# [Exercise instructions]
From the App Engine excerpt below, extract word for word the passage between "It’s important that" and "it to handle.", inclusive.

It’s important that you know that there can only be one App Engine instance in each Google Cloud project and that whatever region you choose when you create it will become permanent, so please make that choice wisely.
An App Engine application (https://cloud.google.com/appengine/docs/legacy/standard/python/an-overview-of-app-engine) is made up of one or more services, each of which can use different runtimes, each of which can have customized performance settings. Each of our services can have multiple versions deployed that will run within one or more instances, depending on the amount of traffic that we configured it to handle.
All the resources of an application will be created in the region that we choose when we create our App Engine app, including code, settings, credentials, and all the associated metadata. Our application will include one or more services but must have at least what is called the default service, which can also have multiple versions deployed.
Each version of a service that we deploy in our app will contain both the source code that we want to run and the required configuration files. An updated version may contain changes in the code, the configuration, or both, and a new version will be created when redeploying the service after making changes to any of these elements.
The ability to have multiple versions of our application within each service will make it easier to switch between versions for cases such as rollbacks or testing and can also be very useful when we are migrating our service, allowing us to set up traffic splits to test new versions with a portion of the users before rolling them out to all of them.
The different deployed versions of our services will run on one or more instances depending on the load at each time. AppEngine will scale our resources automatically, up if required to maintain the performance level, or down to avoid resource waste and help reduce costs.
Each deployed version of a service must have a unique name, which can be used to target and route traffic to a specific resource. These names are built using URLs that follow this naming convention:
https://<VERSION>-dot-<SERVICE>-dot-<PROJECT_ID>.<REGION_ID>.r.appspot.com
Note
The maximum length of <VERSION>-dot-<SERVICE>-dot-<PROJECT_ID>
is 63 characters, where VERSION
is the name of our version, SERVICE
is the name of our service, and PROJECT_ID
is our project ID, or a DNS lookup error will occur. Another limitation is that the name of the version and the service cannot start or end with a hyphen. Any requests that our application receives will be routed only to those versions of our services that have been configured to handle the traffic. We can also use the configuration to define which specific services and versions will handle a request depending on parameters such as the URL path.
App Engine environment types
App Engine offers two different environment types.
The App Engine standard environment is the simplest offering, aimed at applications running specific versions of the supported programming languages. At the time of writing this chapter, you can write your application in Node.js, Java, Ruby, C#, Go, Python, or PHP. You can see the up-to-date list on this documentation page: https://cloud.google.com/appengine/docs/the-appengine-environments.
In a standard environment, our application will run on a lightweight instance inside of a sandbox, which means that there will be a few restrictions that you should consider. For example, we can only run a limited set of binary libraries, restricting access to external Google Cloud services only to those available using the App Engine API, instead of the standard ones. Other particularly important limitations are that App Engine standard applications cannot write to disk and that the options of CPU and memory to choose from are limited. For all these reasons, App Engine standard is a genuinely precise fit for stateless web applications that respond to HTTP requests quickly, that is, microservices.
App Engine standard is especially useful in scenarios with sudden changes in traffic because this environment can scale very quickly and supports scaling up and down. This means that it can scale up your application quickly and effortlessly to thousands of instances to handle sudden peaks, and scale it down to zero if there is no traffic for some time.

# [Supplied material]

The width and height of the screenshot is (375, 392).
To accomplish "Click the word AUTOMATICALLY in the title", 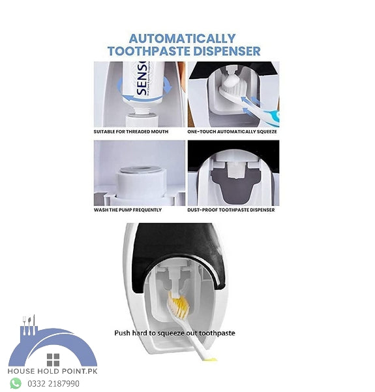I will tap(182, 38).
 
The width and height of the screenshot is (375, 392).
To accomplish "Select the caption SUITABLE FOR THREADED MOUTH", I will tap(130, 131).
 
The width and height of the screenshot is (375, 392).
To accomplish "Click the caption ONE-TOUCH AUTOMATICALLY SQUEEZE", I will tap(232, 131).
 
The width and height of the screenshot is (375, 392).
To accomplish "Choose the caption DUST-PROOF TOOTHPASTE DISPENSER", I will tap(231, 210).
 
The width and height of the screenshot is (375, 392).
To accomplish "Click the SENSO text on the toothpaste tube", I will tap(142, 85).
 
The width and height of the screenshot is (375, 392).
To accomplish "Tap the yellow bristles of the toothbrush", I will tap(178, 304).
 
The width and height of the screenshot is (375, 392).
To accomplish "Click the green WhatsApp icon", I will tap(16, 384).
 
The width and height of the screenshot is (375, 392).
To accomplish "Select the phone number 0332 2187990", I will tap(53, 384).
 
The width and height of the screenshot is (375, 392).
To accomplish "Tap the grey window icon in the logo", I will tap(53, 359).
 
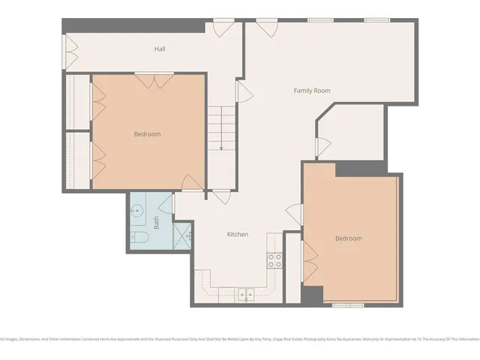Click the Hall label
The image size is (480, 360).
(x=160, y=50)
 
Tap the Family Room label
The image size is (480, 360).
(x=312, y=91)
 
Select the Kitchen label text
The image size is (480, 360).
(x=238, y=235)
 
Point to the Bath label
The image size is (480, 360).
(x=157, y=222)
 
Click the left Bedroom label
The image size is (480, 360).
(x=147, y=134)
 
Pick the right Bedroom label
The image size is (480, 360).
(x=348, y=238)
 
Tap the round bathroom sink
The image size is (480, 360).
(x=137, y=212)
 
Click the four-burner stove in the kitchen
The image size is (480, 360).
(x=275, y=260)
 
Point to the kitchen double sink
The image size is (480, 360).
(x=245, y=294)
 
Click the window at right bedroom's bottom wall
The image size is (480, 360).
(x=349, y=304)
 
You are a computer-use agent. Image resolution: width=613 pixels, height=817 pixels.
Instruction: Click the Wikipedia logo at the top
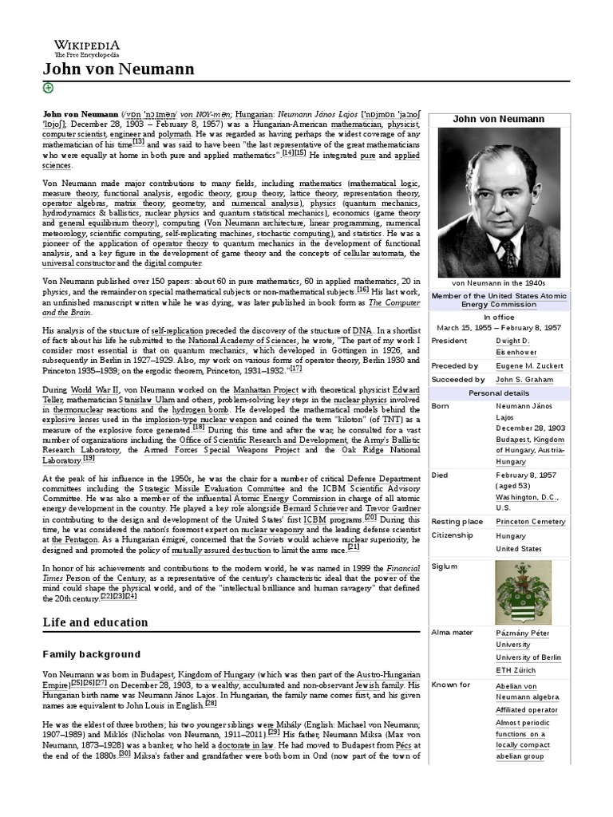(86, 48)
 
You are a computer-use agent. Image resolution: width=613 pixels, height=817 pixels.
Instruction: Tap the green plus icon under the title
(48, 88)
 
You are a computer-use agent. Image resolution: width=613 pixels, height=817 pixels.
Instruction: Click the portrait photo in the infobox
(499, 202)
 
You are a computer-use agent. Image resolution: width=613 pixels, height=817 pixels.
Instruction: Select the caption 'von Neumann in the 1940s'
(499, 283)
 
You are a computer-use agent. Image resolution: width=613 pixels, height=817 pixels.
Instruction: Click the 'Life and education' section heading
(95, 622)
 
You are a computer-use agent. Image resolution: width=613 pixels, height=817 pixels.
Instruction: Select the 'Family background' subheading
(91, 654)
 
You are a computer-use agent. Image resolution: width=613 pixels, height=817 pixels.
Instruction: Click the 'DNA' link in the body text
(361, 330)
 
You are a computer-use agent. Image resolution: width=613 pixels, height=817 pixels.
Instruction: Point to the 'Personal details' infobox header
(499, 393)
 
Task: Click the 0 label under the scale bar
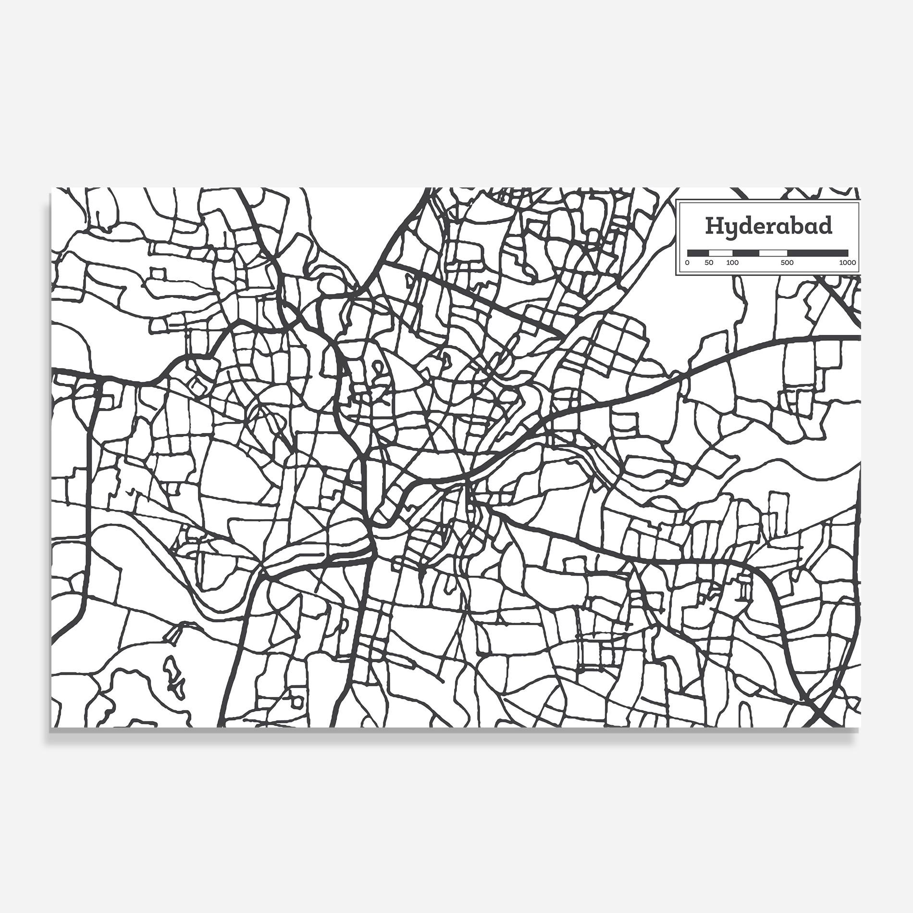click(687, 263)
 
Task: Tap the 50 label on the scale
click(709, 263)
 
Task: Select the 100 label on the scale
click(732, 263)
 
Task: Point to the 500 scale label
click(787, 263)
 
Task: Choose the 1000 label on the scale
click(847, 263)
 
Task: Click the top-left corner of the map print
click(51, 188)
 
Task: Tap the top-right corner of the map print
click(861, 188)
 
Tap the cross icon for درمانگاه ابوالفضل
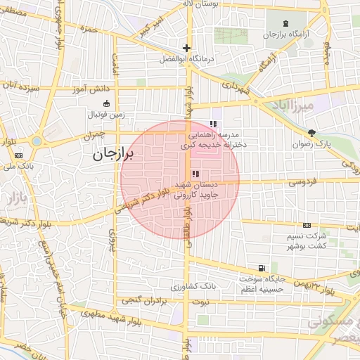[x=186, y=49]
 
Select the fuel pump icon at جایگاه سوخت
[x=262, y=268]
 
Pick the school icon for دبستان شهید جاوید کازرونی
[x=195, y=174]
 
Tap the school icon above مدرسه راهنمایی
[x=213, y=124]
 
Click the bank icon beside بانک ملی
[x=18, y=155]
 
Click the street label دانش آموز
[x=73, y=91]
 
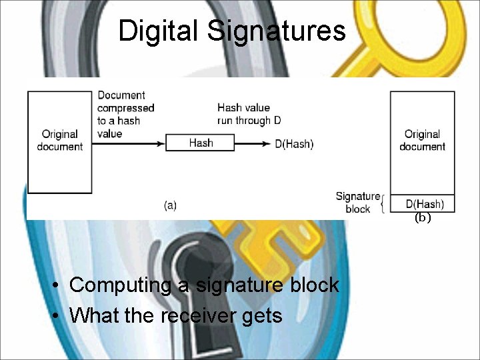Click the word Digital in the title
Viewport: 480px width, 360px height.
(x=159, y=31)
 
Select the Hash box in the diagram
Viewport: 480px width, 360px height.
(x=200, y=142)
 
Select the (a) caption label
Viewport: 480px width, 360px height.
(x=170, y=205)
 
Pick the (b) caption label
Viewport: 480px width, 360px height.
(x=423, y=218)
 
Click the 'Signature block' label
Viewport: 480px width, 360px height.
(x=357, y=202)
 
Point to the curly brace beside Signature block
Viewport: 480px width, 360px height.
(x=383, y=203)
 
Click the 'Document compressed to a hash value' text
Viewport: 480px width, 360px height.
(x=125, y=114)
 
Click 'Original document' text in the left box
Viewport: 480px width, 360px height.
(x=59, y=140)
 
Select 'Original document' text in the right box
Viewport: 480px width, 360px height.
(x=422, y=140)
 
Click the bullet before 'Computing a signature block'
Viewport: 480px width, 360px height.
(x=59, y=286)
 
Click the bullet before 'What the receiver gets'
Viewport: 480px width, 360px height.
(x=59, y=315)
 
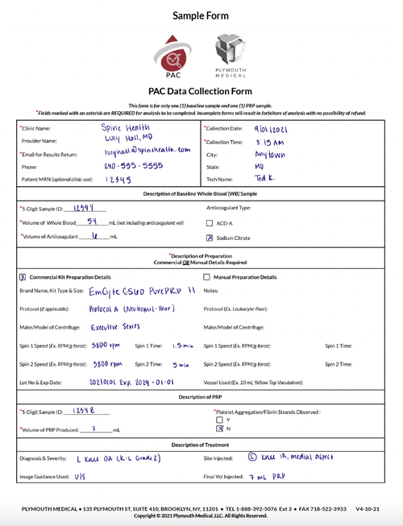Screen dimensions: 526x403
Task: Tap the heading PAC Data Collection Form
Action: [x=201, y=92]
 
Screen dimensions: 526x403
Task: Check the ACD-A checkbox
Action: [x=210, y=222]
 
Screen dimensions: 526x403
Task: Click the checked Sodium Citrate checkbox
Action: [x=210, y=238]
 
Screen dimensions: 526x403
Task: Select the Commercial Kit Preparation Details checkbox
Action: [x=22, y=276]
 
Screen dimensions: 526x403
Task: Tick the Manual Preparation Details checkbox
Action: [x=207, y=276]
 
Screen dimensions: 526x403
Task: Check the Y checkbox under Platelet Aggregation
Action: [x=218, y=420]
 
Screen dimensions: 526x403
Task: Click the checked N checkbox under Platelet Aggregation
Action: [x=218, y=429]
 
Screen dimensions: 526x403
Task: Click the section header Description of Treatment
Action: [x=201, y=445]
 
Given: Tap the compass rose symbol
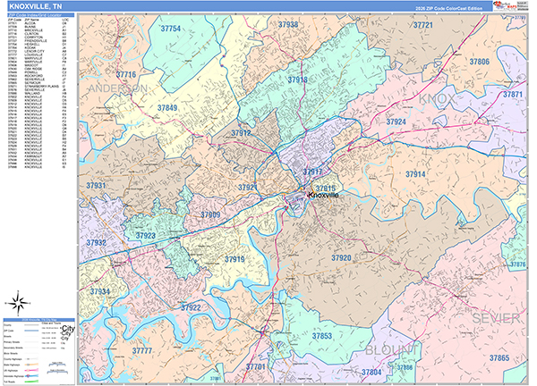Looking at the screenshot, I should [19, 300].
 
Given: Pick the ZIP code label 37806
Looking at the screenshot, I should [479, 62].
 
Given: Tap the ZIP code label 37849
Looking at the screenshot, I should [167, 108].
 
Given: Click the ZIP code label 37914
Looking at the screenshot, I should [414, 174].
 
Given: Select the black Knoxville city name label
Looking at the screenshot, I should [328, 195].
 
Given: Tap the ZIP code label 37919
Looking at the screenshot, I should [234, 259].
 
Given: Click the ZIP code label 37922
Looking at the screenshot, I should [190, 307].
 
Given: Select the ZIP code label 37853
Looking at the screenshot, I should [322, 336].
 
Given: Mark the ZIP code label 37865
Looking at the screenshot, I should [499, 358].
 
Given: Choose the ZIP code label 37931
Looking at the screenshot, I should [96, 185].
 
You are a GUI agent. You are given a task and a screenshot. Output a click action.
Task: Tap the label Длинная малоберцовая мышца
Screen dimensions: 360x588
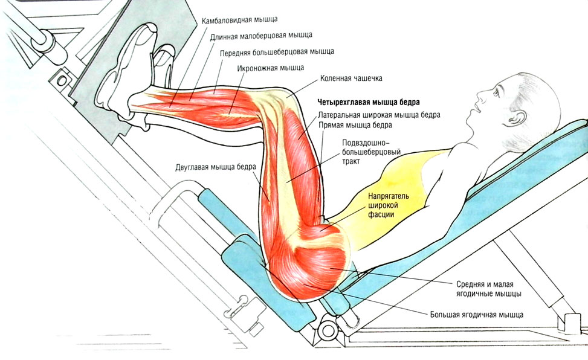[x=262, y=36]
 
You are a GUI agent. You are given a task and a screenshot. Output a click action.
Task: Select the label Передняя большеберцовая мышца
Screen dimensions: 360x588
[x=277, y=52]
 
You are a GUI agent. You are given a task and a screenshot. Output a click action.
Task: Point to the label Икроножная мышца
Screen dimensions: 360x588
[x=270, y=68]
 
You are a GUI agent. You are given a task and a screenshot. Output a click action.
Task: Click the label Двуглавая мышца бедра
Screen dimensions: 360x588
[x=216, y=167]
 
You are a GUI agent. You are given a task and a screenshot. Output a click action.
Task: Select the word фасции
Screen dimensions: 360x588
[x=384, y=216]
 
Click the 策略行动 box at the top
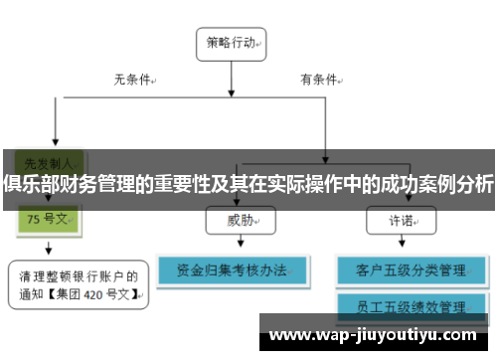(x=236, y=43)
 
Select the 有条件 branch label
(x=320, y=79)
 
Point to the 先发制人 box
(x=46, y=160)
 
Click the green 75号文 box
(x=47, y=219)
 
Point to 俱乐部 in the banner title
(x=28, y=184)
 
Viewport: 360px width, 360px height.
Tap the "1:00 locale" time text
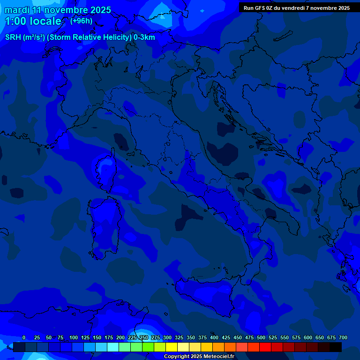[x=33, y=21]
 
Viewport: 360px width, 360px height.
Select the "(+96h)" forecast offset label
[x=81, y=21]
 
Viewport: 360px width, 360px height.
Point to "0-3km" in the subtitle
[x=144, y=38]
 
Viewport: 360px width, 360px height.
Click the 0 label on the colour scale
[x=24, y=338]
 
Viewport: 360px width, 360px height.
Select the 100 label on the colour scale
[x=74, y=338]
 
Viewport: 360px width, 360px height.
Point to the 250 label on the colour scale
[x=144, y=338]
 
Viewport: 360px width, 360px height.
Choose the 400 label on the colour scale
[x=214, y=338]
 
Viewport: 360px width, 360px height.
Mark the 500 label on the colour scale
[x=261, y=338]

# [Right answer]
It’s important that you know that there can only be one App Engine instance in each Google Cloud project and that whatever region you choose when you create it will become permanent, so please make that choice wisely.
An App Engine application (https://cloud.google.com/appengine/docs/legacy/standard/python/an-overview-of-app-engine) is made up of one or more services, each of which can use different runtimes, each of which can have customized performance settings. Each of our services can have multiple versions deployed that will run within one or more instances, depending on the amount of traffic that we configured it to handle.